━━━━━ INFORMATION SUPPLIED ━━━━━
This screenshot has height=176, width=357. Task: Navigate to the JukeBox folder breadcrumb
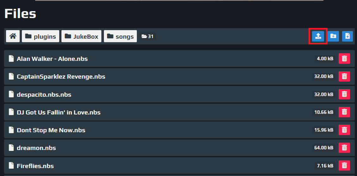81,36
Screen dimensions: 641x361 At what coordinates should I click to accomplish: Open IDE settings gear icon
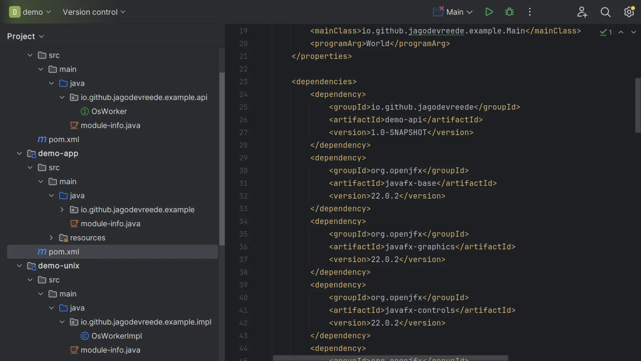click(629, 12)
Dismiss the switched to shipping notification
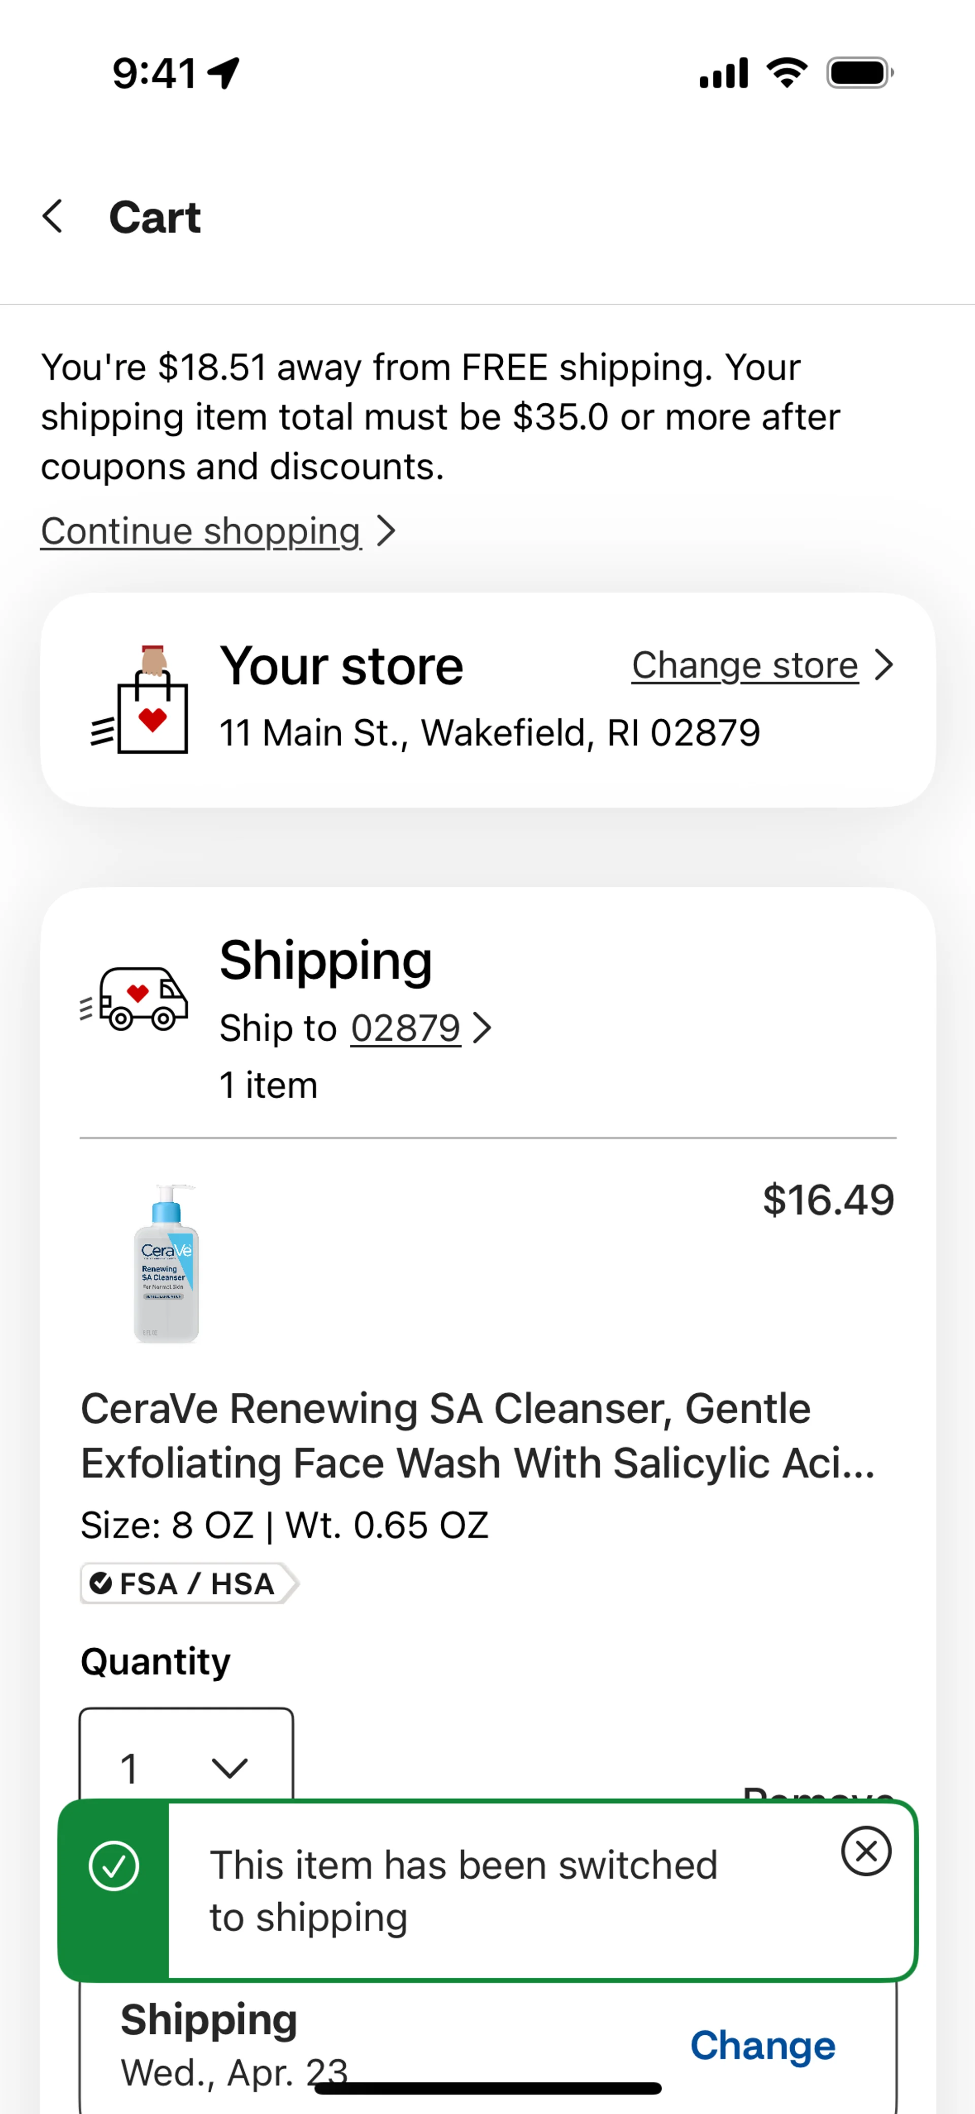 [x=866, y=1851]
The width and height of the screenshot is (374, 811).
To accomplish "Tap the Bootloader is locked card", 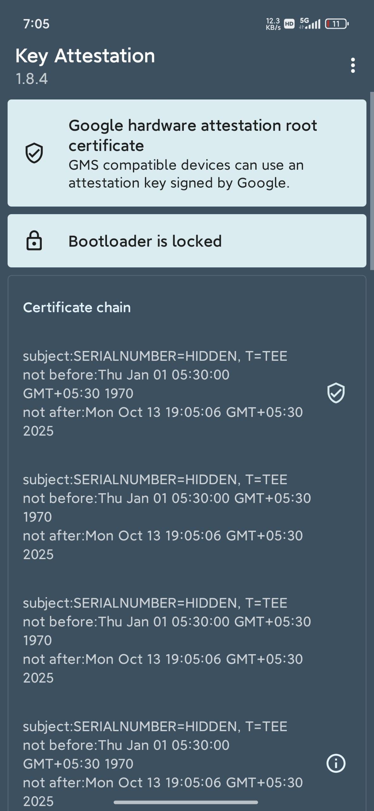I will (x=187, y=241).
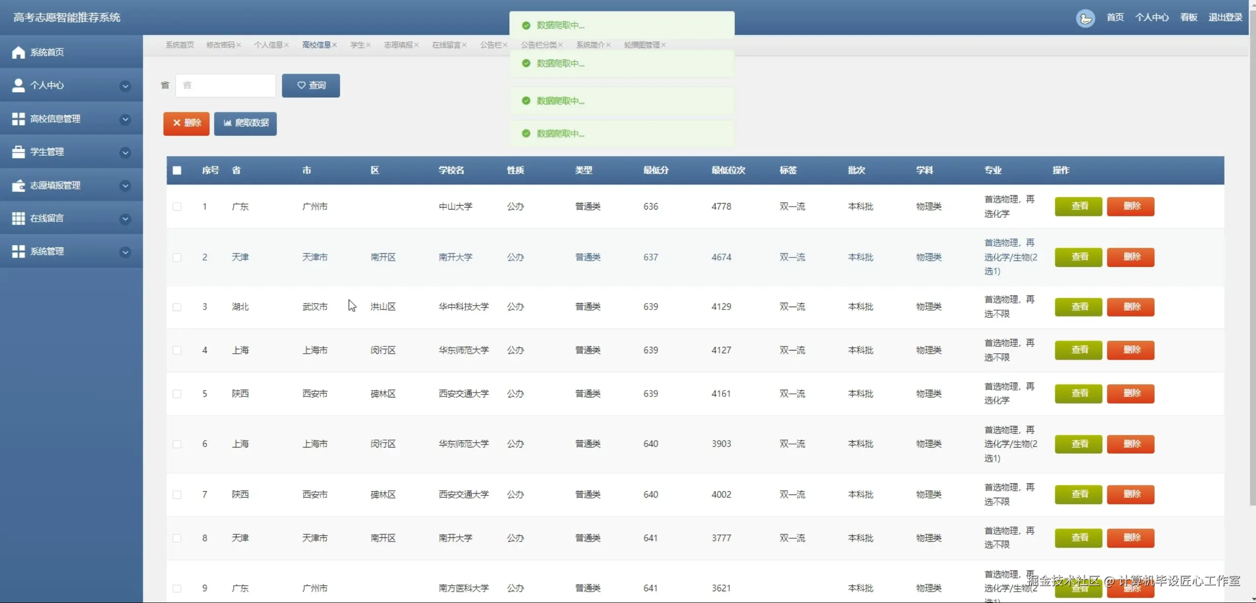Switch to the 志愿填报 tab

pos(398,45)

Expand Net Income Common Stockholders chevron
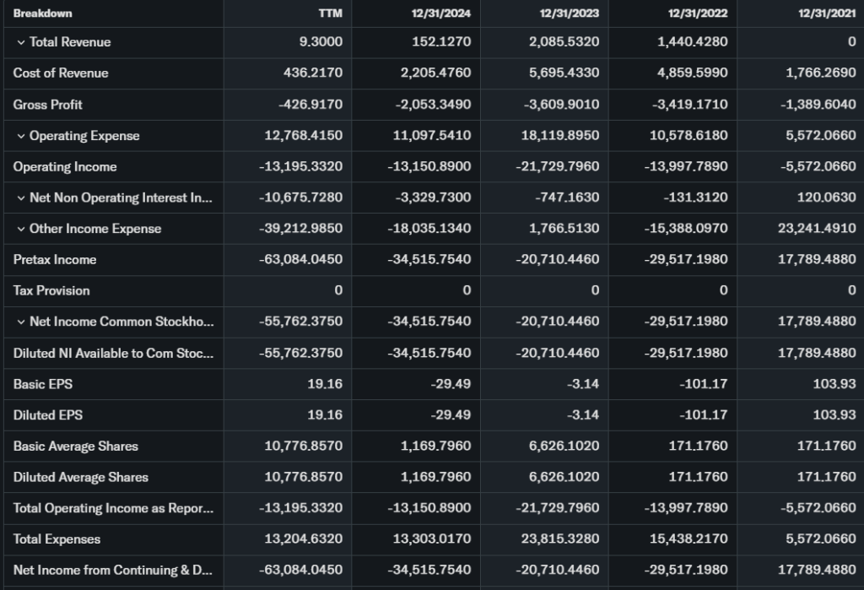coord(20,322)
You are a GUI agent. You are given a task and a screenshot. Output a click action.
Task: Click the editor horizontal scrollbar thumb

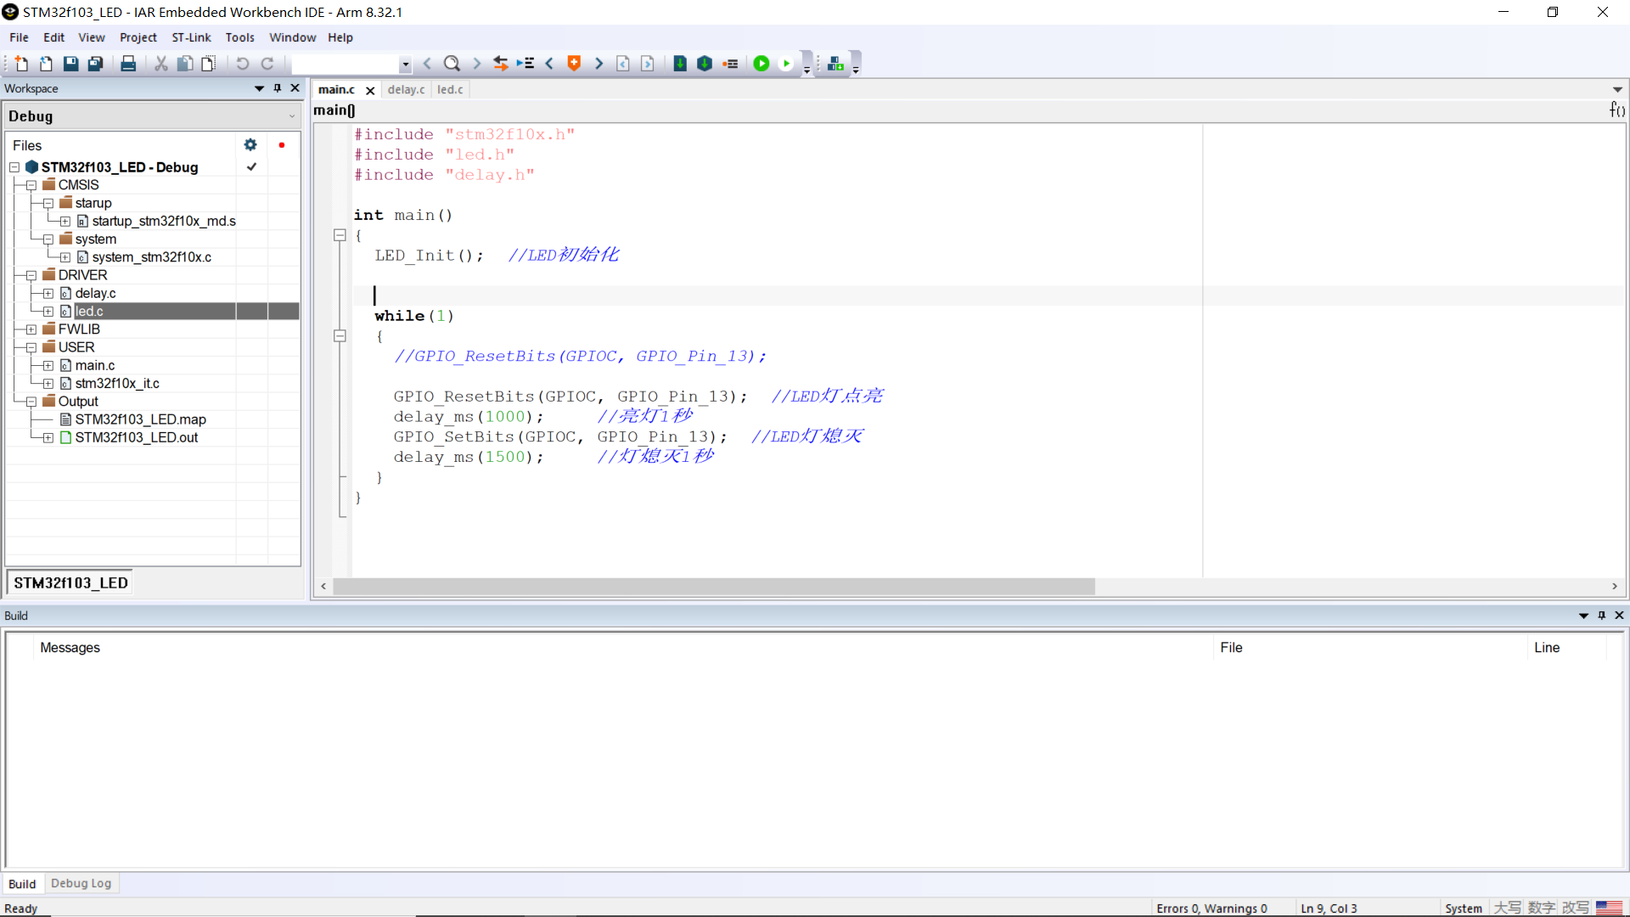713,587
━━━━━
§ WORK TO DO
Please rewrite the part of the items above that opens with the line containing "Expand Net Income Common Stockholders chevron" and closes at the end of the items, with "chevron" replaced by "arrow" and everything else unchanged. Leave the pictures out of your answer.

§ RESPONSE FOR THIS EXERCISE
Expand Net Income Common Stockholders arrow
coord(20,322)
You are a GUI agent. You are given a task and a screenshot. Output a click action.
Task: Click the editor horizontal scrollbar thumb

713,587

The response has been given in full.